Background: Post operative VTE is higher among orthopedic surgeries when compared to other surgical fields. Within orthopedic surgery, hip and knee surgeries have the highest risk of post-op VTE. This risk is highest in the first 10 days but persists up to three months after surgery. Current American Academy of Orthopedic Surgeons (AAOS) guidelines recommend that for patients undergoing total hip arthroplasty, patients without contraindications (thrombocytopenia, unacceptable bleeding risk) should be administered pharmacological VTE prophylaxis (preferably rivaroxaban 10 mg or weight based low molecular weight heparin) 12 hours or more pre-operatively and 12 hours or more post operatively for minimum 10-14 days and up to 35 days. Guidelines recommend against aspirin as a single agent for VTE prophylaxis. The purpose of this quality improvement project was to standardize post-operative VTE prophylaxis within our hospital with the secondary end goal of decreasing incidence of post-operative VTE.

Methods: Baseline information regarding existing practices involving VTE established with 89 patients between 10/1/20 to 3/1/20. 43 patients who were admitted to Baptist Memorial Golden Triangle (GTR) with femoral fractures undergoing surgical fixation between 8/5/2021-11/5/2021 were reviewed for this study. There were no excluding factors. An order set was created for discharging patients post operatively on 10 mg rivaroxaban for 21 days. Patient charts were analyzed at three months from their original admission dates to determine if they had readmission during this time frame directly for VTE or bleeding events.

Results: Between 10/1/20 to 3/1/20 , 85% (n=76) patients were discharged with either no VTE prophylaxis or only aspirin. 14% were discharged with a DOAC. Of the 43 patients who were admitted to GTR between 8/5/21-11/5/21 , 67% were discharged with appropriate VTE prophylaxis. There were zero readmissions at the three-month mark for DVT or GI bleeds after receiving DVT prophylaxis for 21 days.

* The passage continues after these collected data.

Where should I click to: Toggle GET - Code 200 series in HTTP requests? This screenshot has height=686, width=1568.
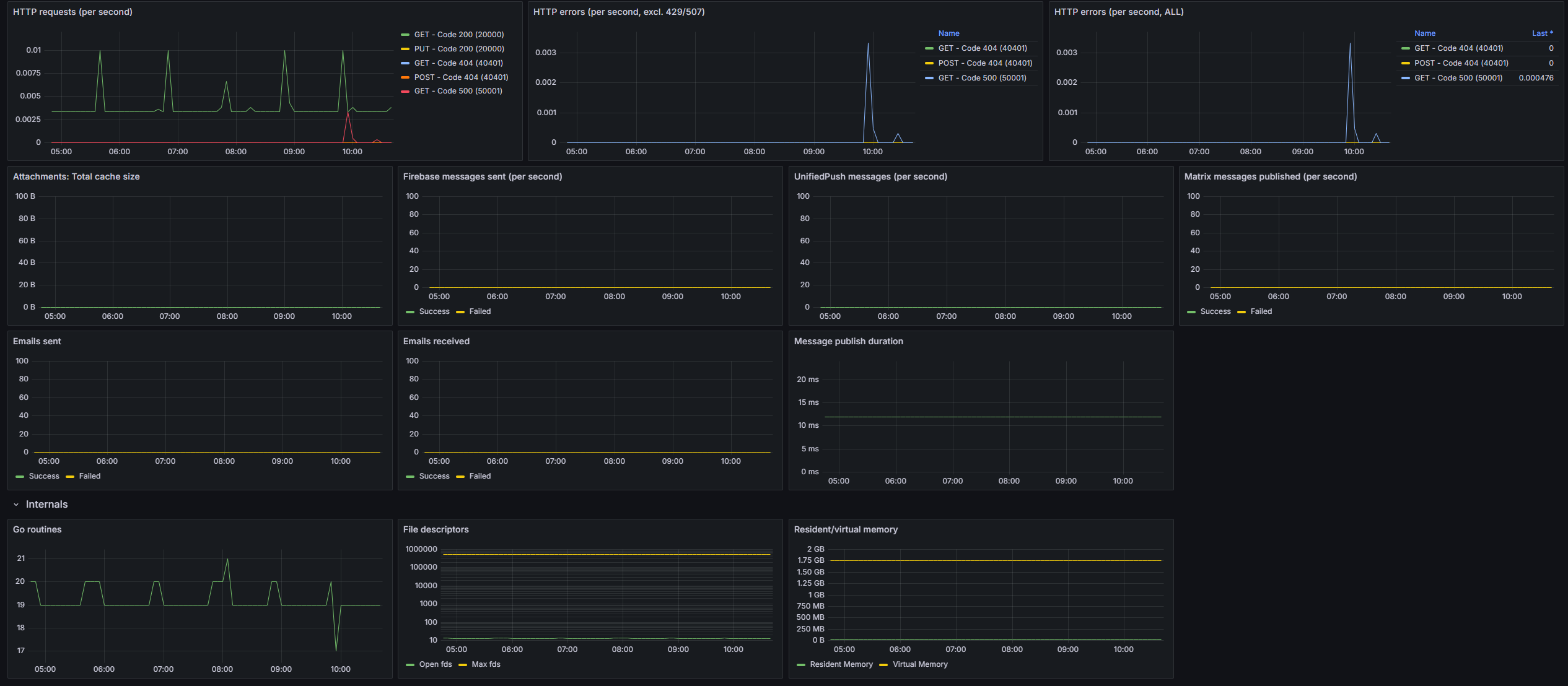(458, 35)
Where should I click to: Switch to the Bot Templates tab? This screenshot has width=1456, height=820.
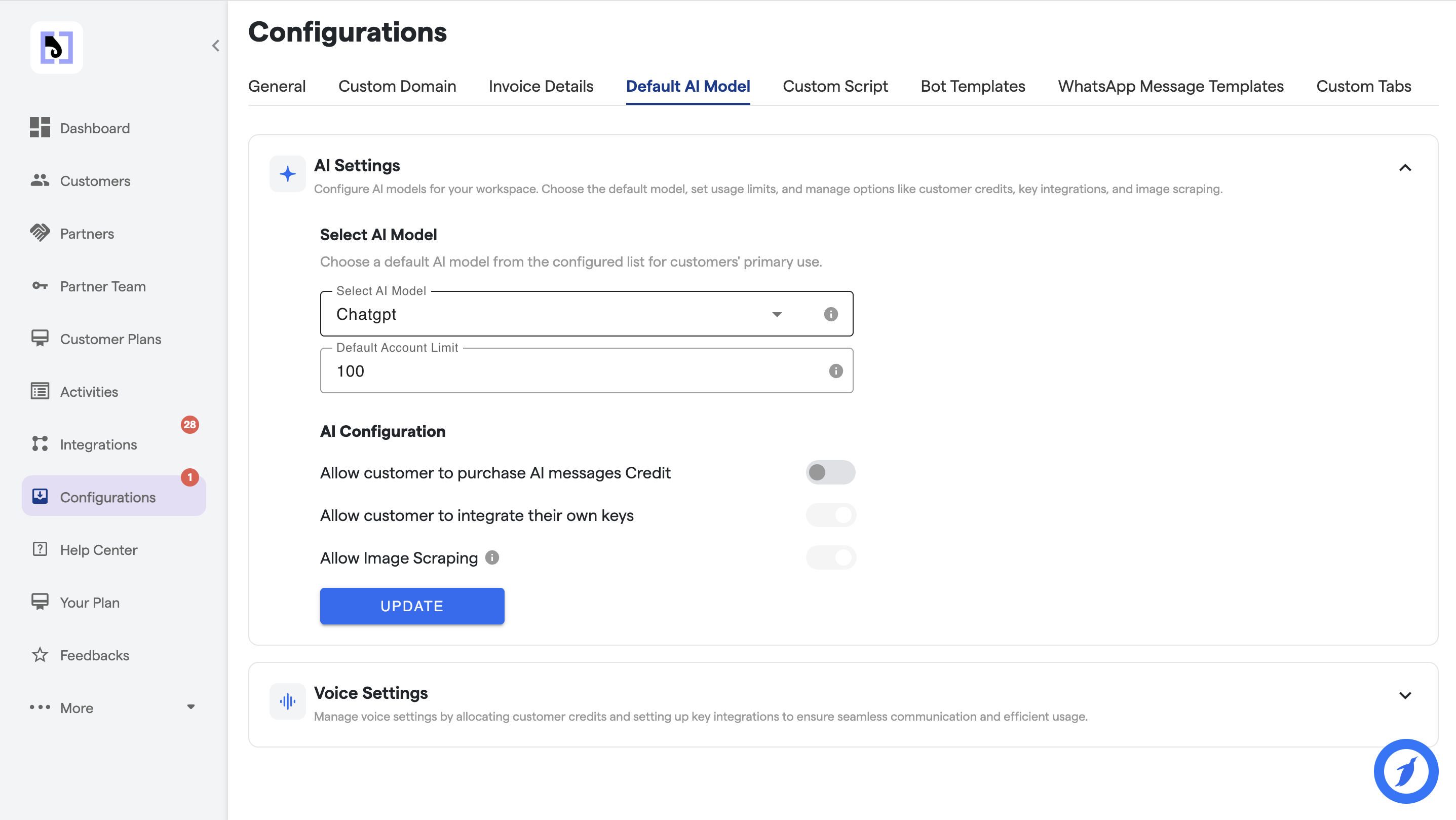pyautogui.click(x=972, y=86)
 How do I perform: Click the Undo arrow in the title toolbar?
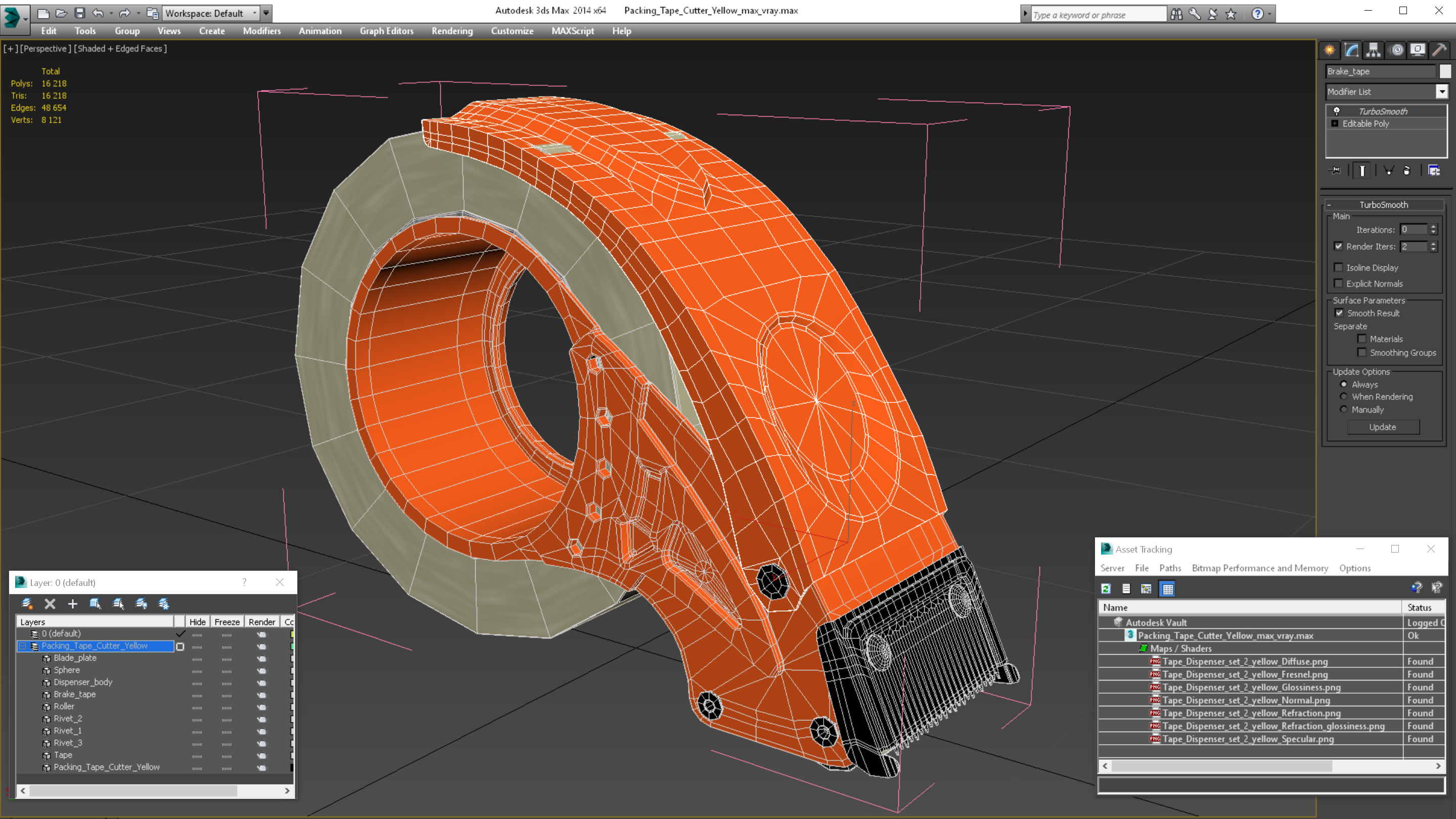(98, 13)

Conclusions: Our data showed an increased number of patients received appropriate VTE prophylaxis after hip surgery after an order set was implemented to standardize post-op care. Additionally, there was no incidence of hospital admission due VTE or bleeding event as a result of pharmacologic VTE prophylaxis up to three months post-op. Our data was limited by small sample size and was limited to one institution. By standardizing our post-operative VTE prophylaxis through an order set, we were able to ensure patients undergoing hip fracture repair received guideline directed medical therapy. Incorporating standard of practice guidelines via order sets is possible to do across institutions offering orthopedic services.